As the days go by I find myself with more time to ponder the things around me. I sometimes stop and find myself thinking about girls, something I've come around to see that these thoughts are dangerous to myself and to the people who care about me. It's these thoughts that I find myself pondering day in and day out. Sometimes I look to friends for some help on this matter; however it's these friends that tell me time and time again to not worry and to try and think about other things. Other things..
Anytime I stray from these thoughts of her, I begin to worry if I'm betraying her trust. I try to stay on the topic of her but my mind is left to wander whenever I get distracted. It's sometimes I find myself stuck between "a rock and a hard place" and I begin to wonder just what might happen if I let myself go to far in my mind-wandering. These thoughts of her are what keep my sanity. Talking to her, being with her are what seem to really make me happy; even though I know these things are just an illusion.
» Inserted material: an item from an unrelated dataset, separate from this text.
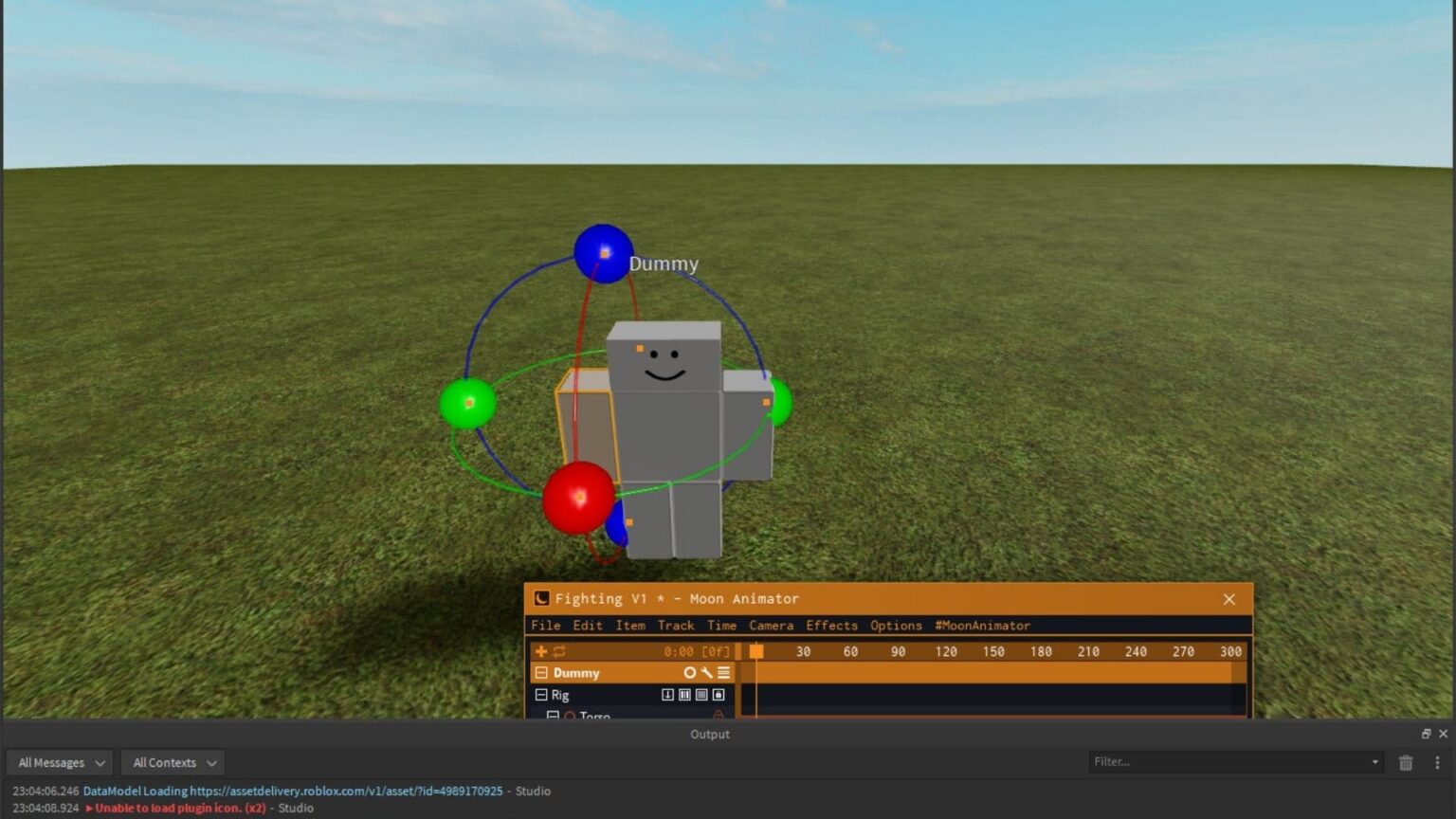Open the Camera menu in Moon Animator
Image resolution: width=1456 pixels, height=819 pixels.
tap(770, 626)

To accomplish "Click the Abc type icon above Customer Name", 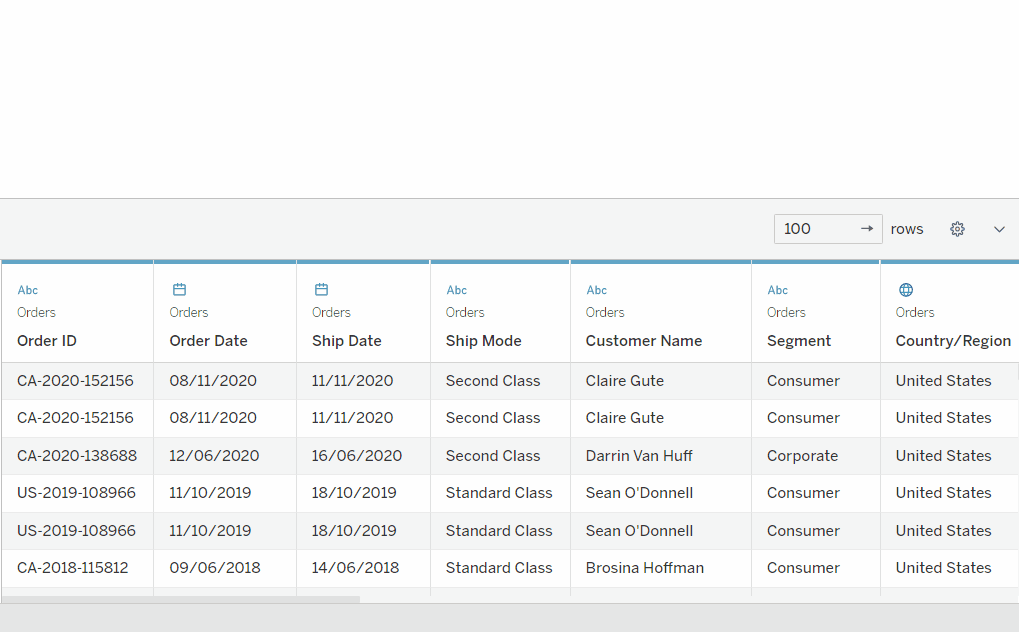I will pyautogui.click(x=596, y=290).
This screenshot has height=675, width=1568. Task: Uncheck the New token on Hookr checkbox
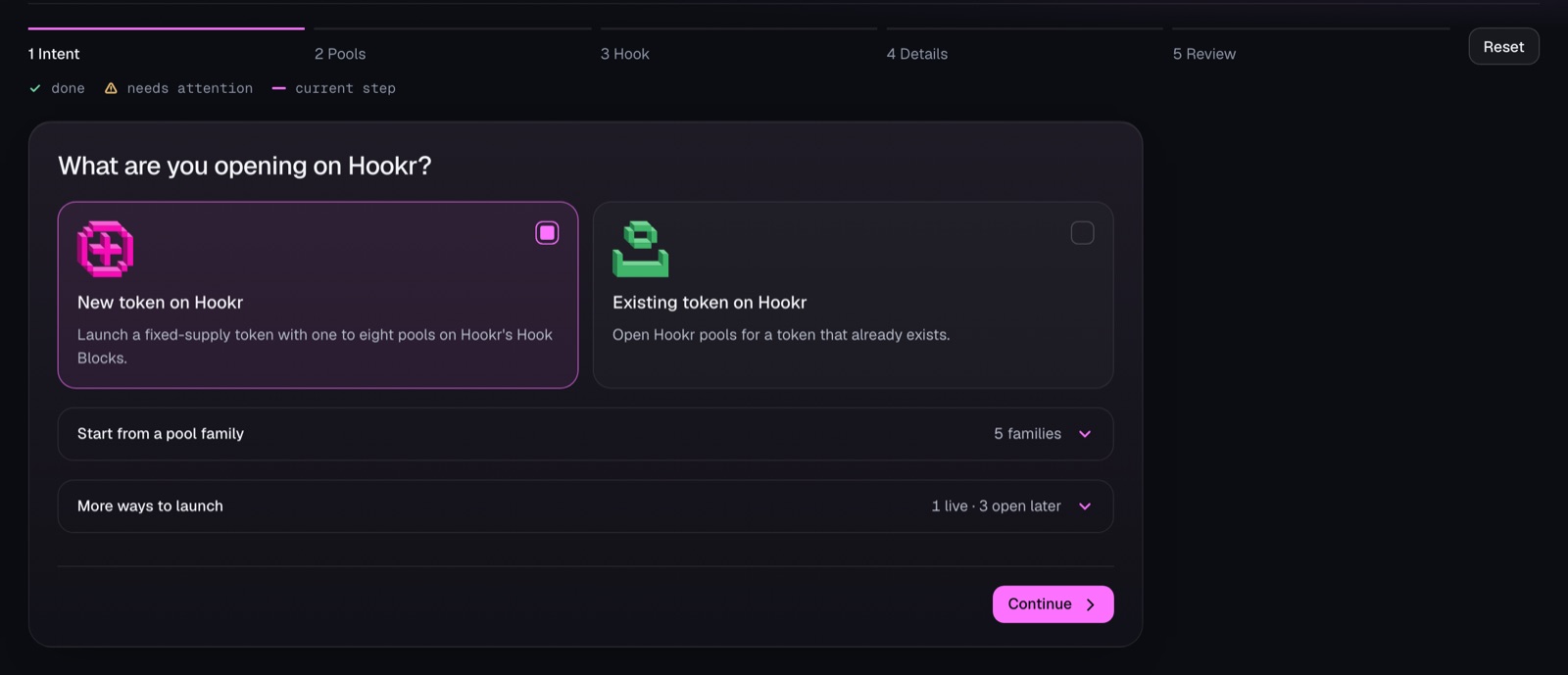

If there's something I've come to learn it's that this illusion isn't always bad, sometimes it keeps me sane and I'm able to think straight whenever this illusion comes about. I find a since of inner peace and I feel at ease with the world.
I find myself wanting to settle down with one girl in paticular. The thought of her giving me chills and giving me butterflies. I see her driving around in her car looking as beautiful as ever. Her hair flowing in the wind and her smile putting warm thoughts in my head. The same exact feeling I get whilst behind the illusion I live behind. That I choose to live behind.